Interview with The Secret Handshake

How would you say this album is different from My Name Up in Lights? How do you think you’ve evolved as a musician since it came out in 2009?

The new record is a soul record, so it’s really Motown and soul and sort of inspired by that. It’s totally different. The other records are very electronic and synth-y.

You have a pretty fast turn-around rate as compared with other artists, with One Full Year in late 2007, My Name Up in Lights coming out in mid 2009, and then Night & Day coming out this summer. Can we expect yet another album within the next year or so?

I’m not really sure. In 2011, I’m going to be doing this other band, so I’m going to be doing that. I’m not really sure when I’m going to do another Secret Handshake record, but hopefully soon.

Are you working on some new songs?

Not until like two days ago. I did a new Secret Handshake thing, but I don’t know what it’s going to be, style-wise.

What made you decide to make the album half and half? Old Secret Handshake mixed with the new.

The record’s called Night & Day, and the stuff that’s on the actual physical record is all the sort of Motown/soul stuff. And the idea, I was sitting there saying like “Man, I don’t really think people are going to get this.” And that was fine, I was prepared to, in a sense, die for my art, you know what I mean? I wanted to still have something to please the old fans and that is what the Night version was about. I honestly sort of regret it a little bit, like I should have just done it the Motown way.

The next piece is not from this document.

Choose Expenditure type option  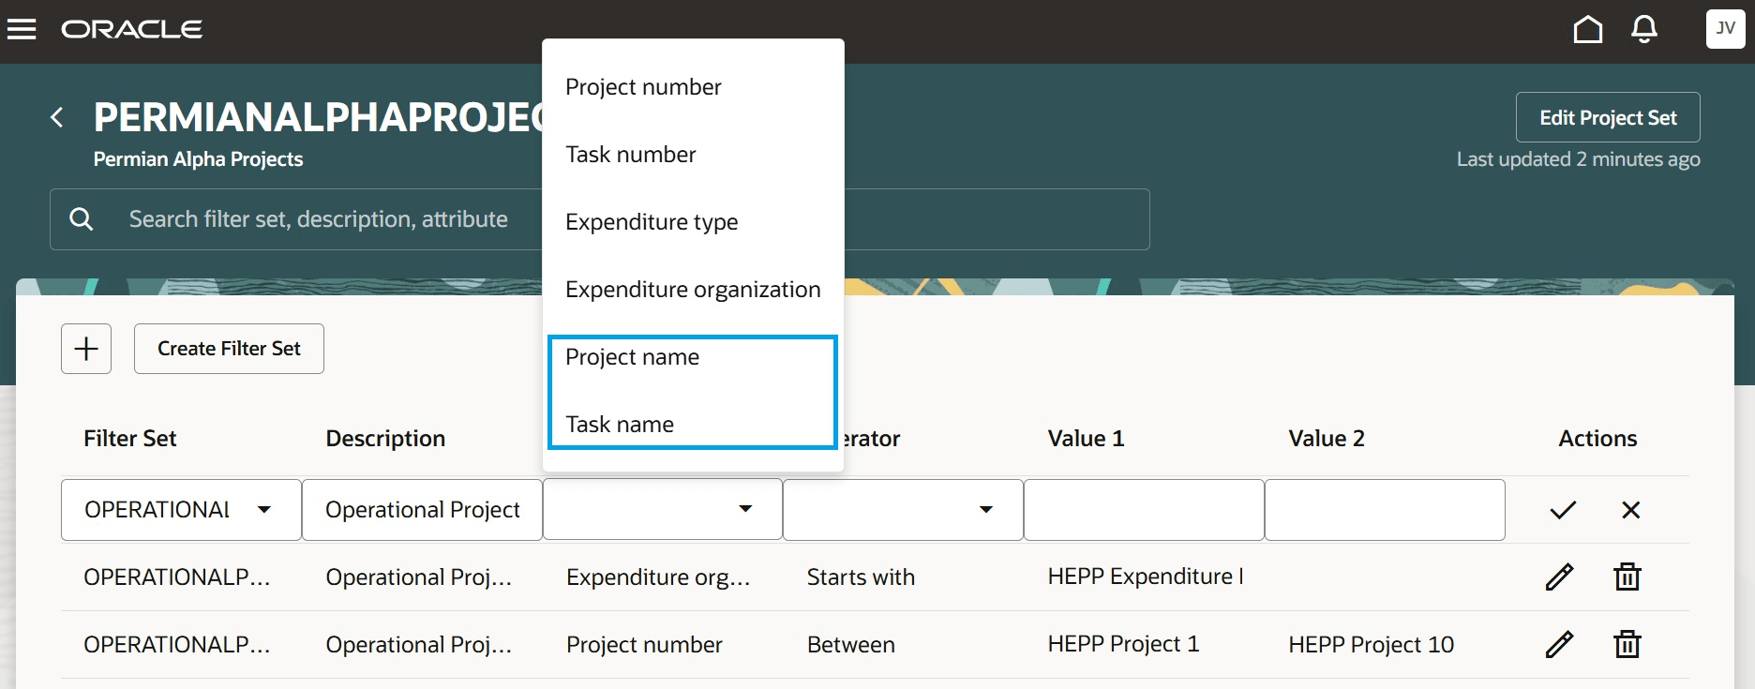[x=652, y=222]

It was all just remixes, right?

Yeah, that’s what it was. Like that’s cool.

Do you want more music like this or take another turn?

I’m not really sure. Like I never know. I try to do what’s fun and inspiring. There’s a lot of bands that do the same thing over and over, and that’s cool and awesome if there’s a scene for it and there’s people that want to hear that, but I want to keep reaching out. I’ve never taken myself so seriously. I’m just here to fuck around and have fun and if I get to make music, then that’s what I want to do.

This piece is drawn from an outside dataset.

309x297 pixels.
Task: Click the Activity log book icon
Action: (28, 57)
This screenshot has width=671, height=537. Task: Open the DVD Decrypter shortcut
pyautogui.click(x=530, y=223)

Which is the best in your opinion – small clubs or large festivals?

Definitely enjoy clubs. This [School of Rock] is actually a pretty big club. I definitely like the clubs though.

It’s more of an opportunity to connect with more people.

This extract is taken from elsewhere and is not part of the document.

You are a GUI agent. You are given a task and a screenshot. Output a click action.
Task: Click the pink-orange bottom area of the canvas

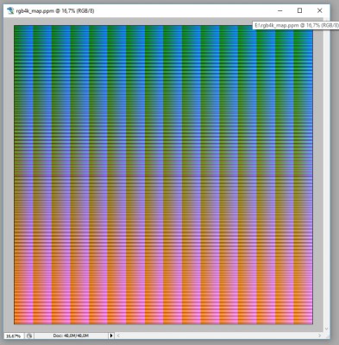pos(163,287)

Yeah, of course. 100%. It’s easier just to play where you can just sort of feel what you’re doing.

What are the best and worst or weirdest gifts from fans?

I don’t know if I’ve gotten any weird ones. But once, someone gave me a $100 gift card to Chipotle or Chiles, or something. It’s not like I love Chiles or anything, but it was cool. I was like “wow, this is so crazy.” It doesn’t hurt having $100, like why not?

What is the strangest thing a fan has ever done for your attention?

I have such a terrible memory when it comes to that sort of thing. I don’t think I’ve ever had any sort of weird occurrences like that. I think I’m pretty accessible, so I don’t really feel like people have to try to get my attention. Like no one gives a shit.

What are your favorite and least favorite areas to play in? Venue-wise and city.

I definitely like playing the southeast. Florida, the Carolinas, Virginia. Stuff like that. We do really well in that part of the country. I’m from Dallas, so I like playing there. In North Carolina, there’s a venue called the Brewery, and we love that a lot.

Starland Ballroom is my least favorite venue, but they always bring in a great crowd. I saw you there last year.

Yeah, it’s funny, the venue doesn’t like us. When you do a venue, the bigger ones like to take merch rates. Like a percentage of whatever you make they collect at the end of the night. It’s almost like a tax on what you sell. The last time, we skipped out on that. They were so mad. It was pretty funny.

Are there any pre-show rituals that you do every night?

No, not at all. I think I used to try to warm up, but lately, I just don’t. Just try to be casual about it.

What has been your worst show experience? Either playing a show, or just being at one.

We were doing a show in Texas, and lighting hit the venue. The whole venue’s power went out and they couldn’t get it back on, so that was pretty shitty. There were like 3 or 400 people in that room, so we thought the show would be cancelled, but it ended up being really good because we ended up playing acoustic, with just piano. It was an awesome show. I really enjoyed it.

Anything else that you want to say to your fans?

No. I’m okay, ha. I appreciate it. Good questions. Thank you!